Maria’s nervousness melts away, instinct kicks in. She’s faced a look like this dozens of times, someone uncertain about her intentions. She slows her pace, lifts her shoulders, talks to him clearly and warmly, like an equal.

“Let me begin again. My nephew is a talented pianist, a candidate for the Conservatory. I’d like to arrange a concert, in recognition of the abilities that are nurtured here. So many of our workers are gifted. Of course, you’re in a better position than anybody to recognize this. I would like to arrange an evening in celebration of such great talents, an evening that honours the efforts of the simple worker, our ability to work in harmony. Perhaps some Prokofiev sonatas.”

He nods, taking in her words.

“A fine suggestion Mrs.…”

“Brovkina.”

“Mrs. Brovkina, but perhaps now is not the right time.”

“I should mention that my nephew is nine years old. The evening could function as a symbol of our potential.”

“Nine years old. The child can play Prokofiev?”

“Yes, sir. He’ll be auditioning for the Conservatory in the spring.”

He looks at the floor and looks up again.

“I’ll think about it. As you say, such an event may contain a powerful symbolism. And we do our best to support talents, in whatever form they appear. I’ll discuss it with our director of culture.”

“Thank you, sir.”

He turns in to his office. The secretary looks at her. Maria smiles.

“Thank you for your patience.”

She walks down the metal steps and makes her way to her bench, and her working day begins. She tells herself that this is a good morning. She’ll keep telling herself this, even if she doesn’t believe it.

Chapter 13

Once again Grigory walks this flat landscape with the pale evening light drawing down, his only respite from the plain, hastily constructed buildings that are now his home. He came to this resettlement camp three months ago, when swathes of corn covered the fields and combine harvesters traced the land, supported by locals who tied the straw in bundles, standing it on end to dry and be taken home later for their horses. Rows and rows of them inching forwards, like a local mob whose intent was to beat the land into submission. A year before, this would have been a sight to take pleasure in, to watch a community reap their harvest, but Grigory has developed a suspicion of all types of agriculture, all signs of growth. He knows the dangers that lurk in the most innocuous things.

When he left Chernobyl they were harvesting too. Men from the clean villages on the outer rim of the exclusion zone would enter their neighbours’ evacuated farms and pluck beets or potatoes from the earth. Often they’d take their children out of school, bring them along; their wives also. These were men who had always trusted the soil; it had never failed to provide for them. How could they believe the earth had betrayed them when vegetables were growing in front of their eyes? They would ask why they were allowed to work their own farms and yet their neighbours were forced to move because of some imaginary boundary. If their cattle needed feed, their neighbours wouldn’t begrudge them. The feed sits in sacks—how can it be contaminated? Even the kolkhoz offices endorsed this view. They posted signs saying it was permissible to eat salad vegetables: lettuce, onions, tomatoes, cucumbers. There were instructions for dealing with contaminated chickens. They advised people to wear protective gear and boil the chicken in salt water, to use the meat for pâté or salami and pour the water down the toilet.

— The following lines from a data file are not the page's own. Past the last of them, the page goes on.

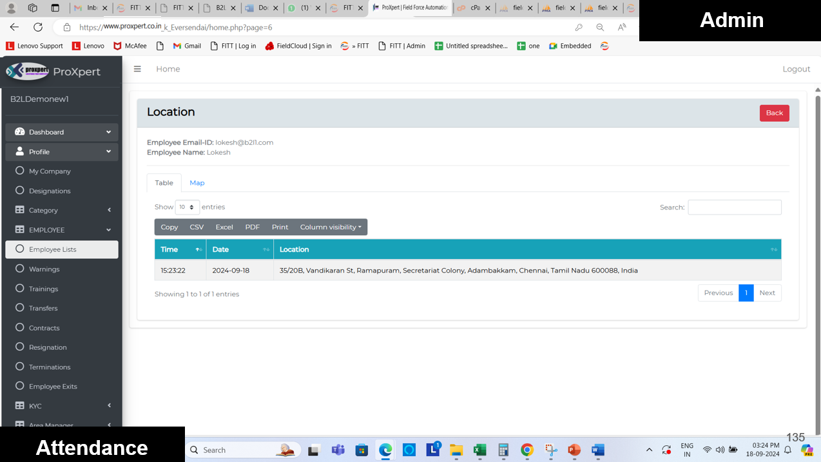The width and height of the screenshot is (821, 462).
Task: Click the table Search input field
Action: coord(734,207)
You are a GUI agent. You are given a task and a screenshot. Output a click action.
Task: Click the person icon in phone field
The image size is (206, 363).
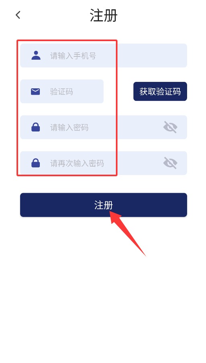pos(36,56)
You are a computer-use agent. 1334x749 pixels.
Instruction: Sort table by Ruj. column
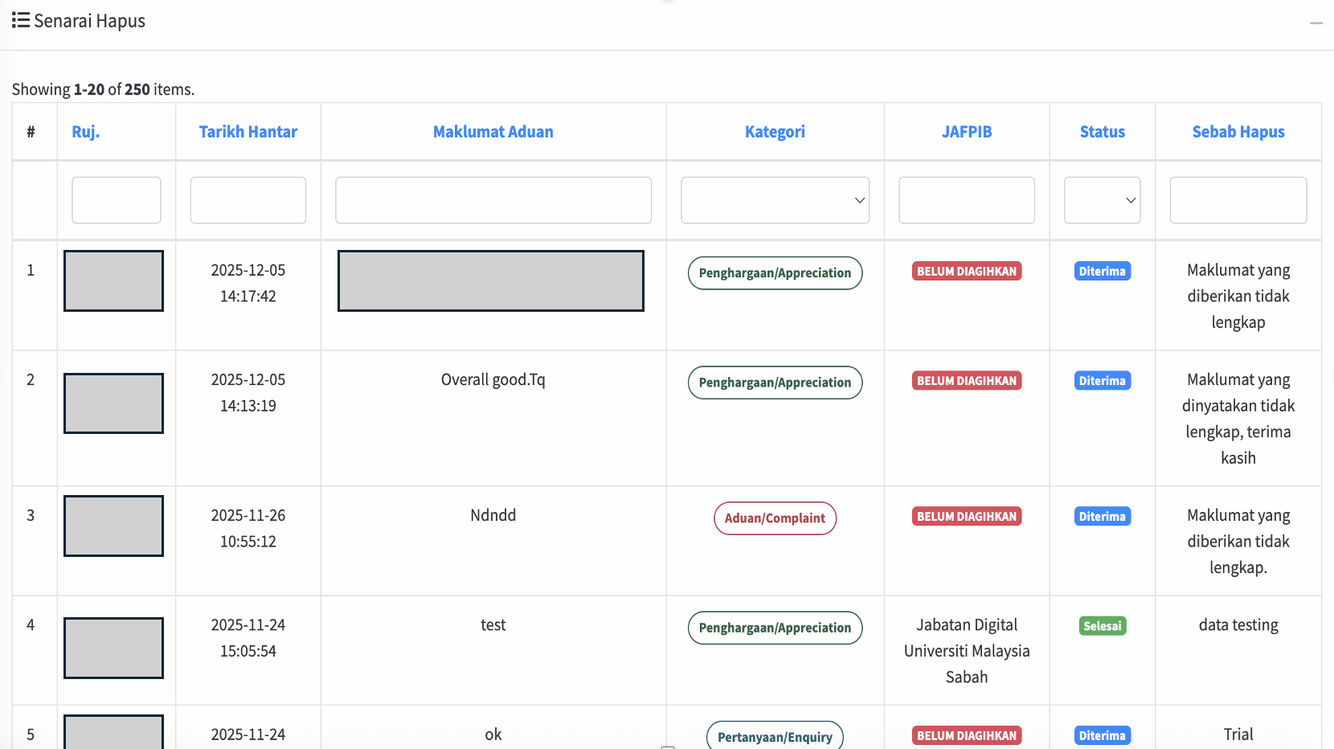tap(85, 132)
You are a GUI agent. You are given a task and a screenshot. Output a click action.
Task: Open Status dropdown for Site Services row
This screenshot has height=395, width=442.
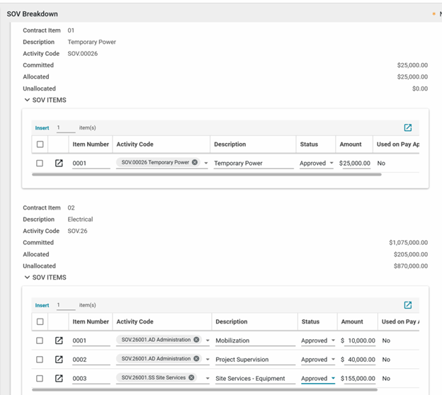[333, 379]
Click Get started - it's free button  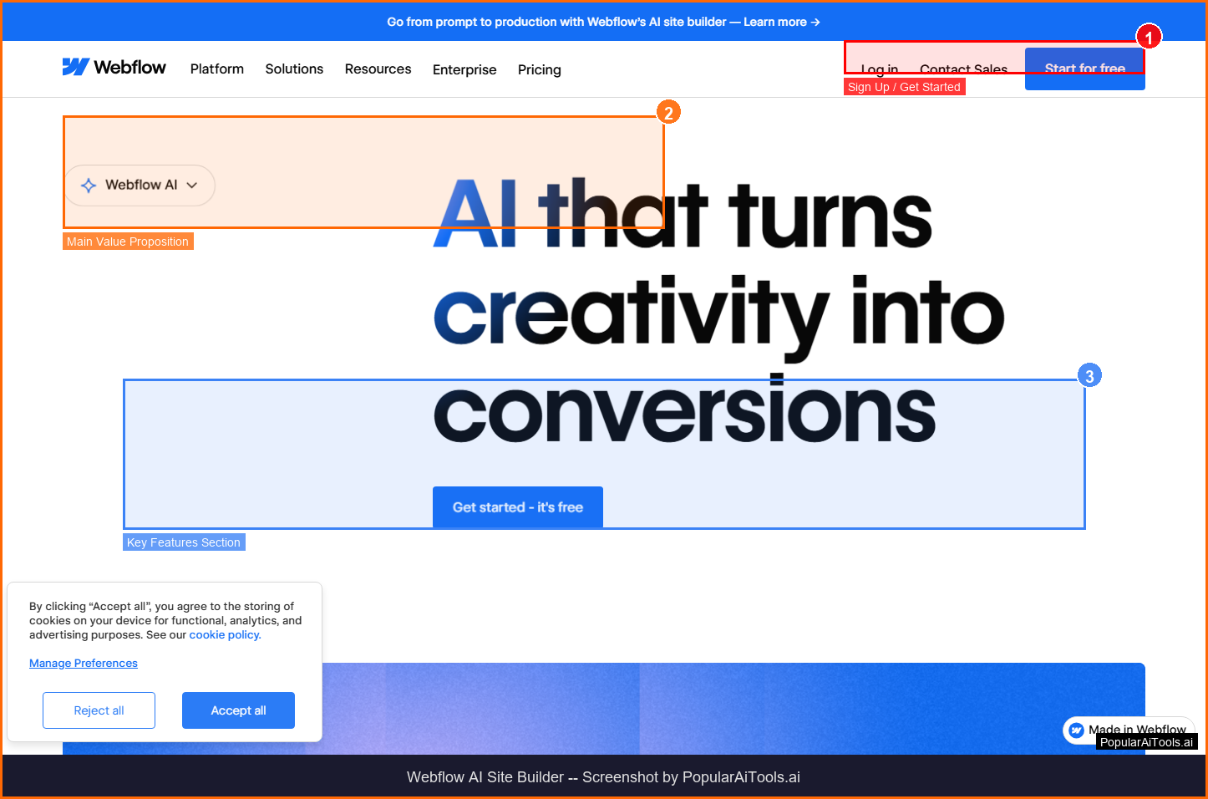tap(517, 507)
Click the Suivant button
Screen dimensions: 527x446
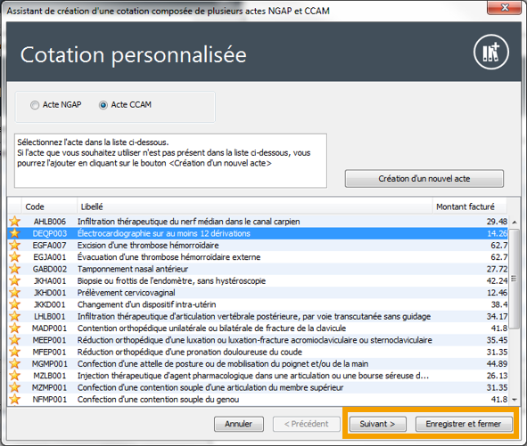pyautogui.click(x=377, y=424)
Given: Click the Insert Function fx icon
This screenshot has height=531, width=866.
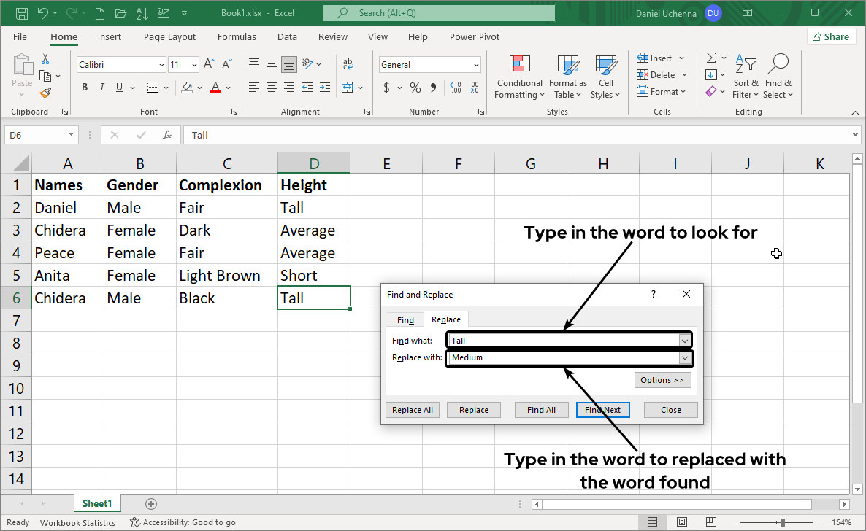Looking at the screenshot, I should 167,135.
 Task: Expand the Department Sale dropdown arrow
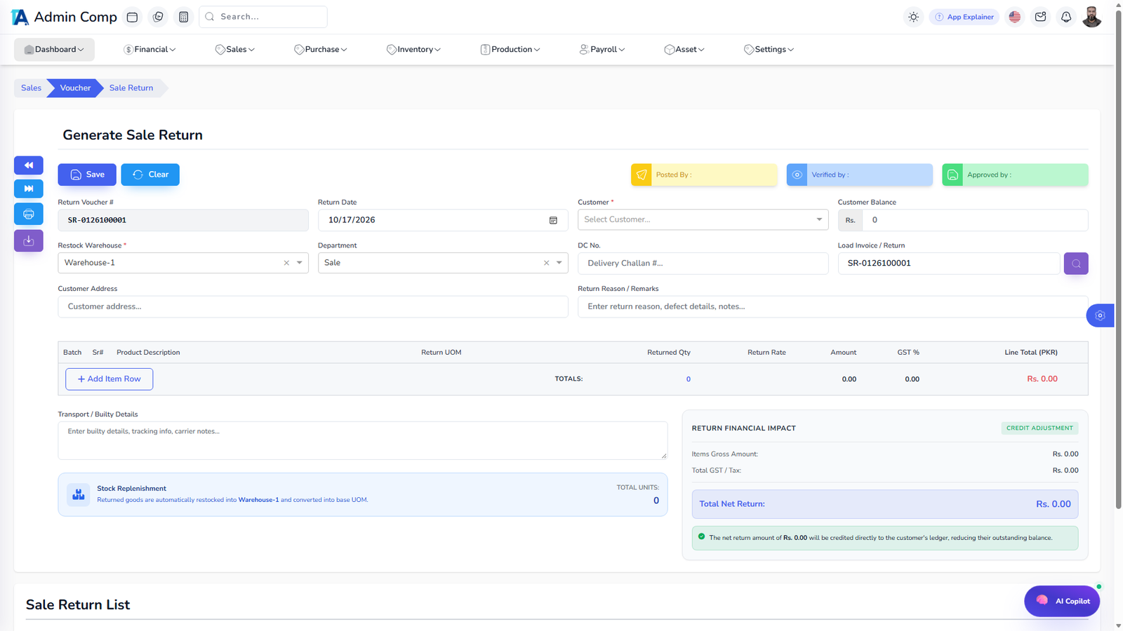(559, 263)
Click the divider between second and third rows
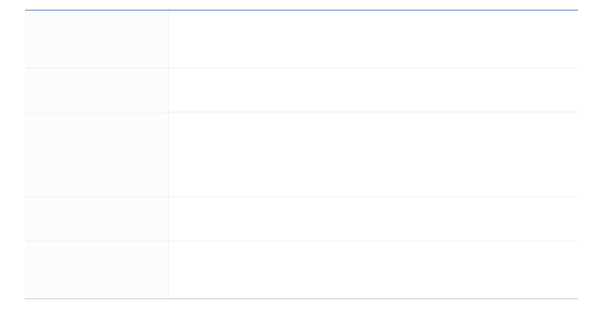This screenshot has height=311, width=609. [x=301, y=112]
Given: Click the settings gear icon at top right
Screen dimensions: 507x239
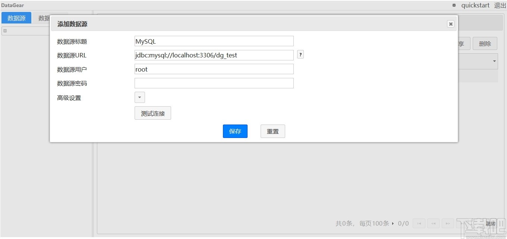Looking at the screenshot, I should tap(454, 5).
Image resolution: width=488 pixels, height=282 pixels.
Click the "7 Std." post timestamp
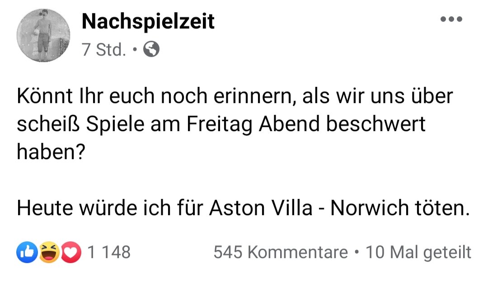[103, 49]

In his final weeks there, when all of his authority had been stripped away, Grigory drove from farm to farm at the perimeter of the zone, showing his credentials, advising people of the dangers they were in. None of them believed him, until he took out the dosimeter and the machine beeped shrilly: 1,500, 2,000, 3,000 micro-roentgen per hour—hundreds of times the level of natural exposure. It was a method he’d adapted when it became apparent that all Vygovskiy’s grand statements about a new beginning, about a thorough, methodical cleanup, had been quashed by one phone call from the Kremlin.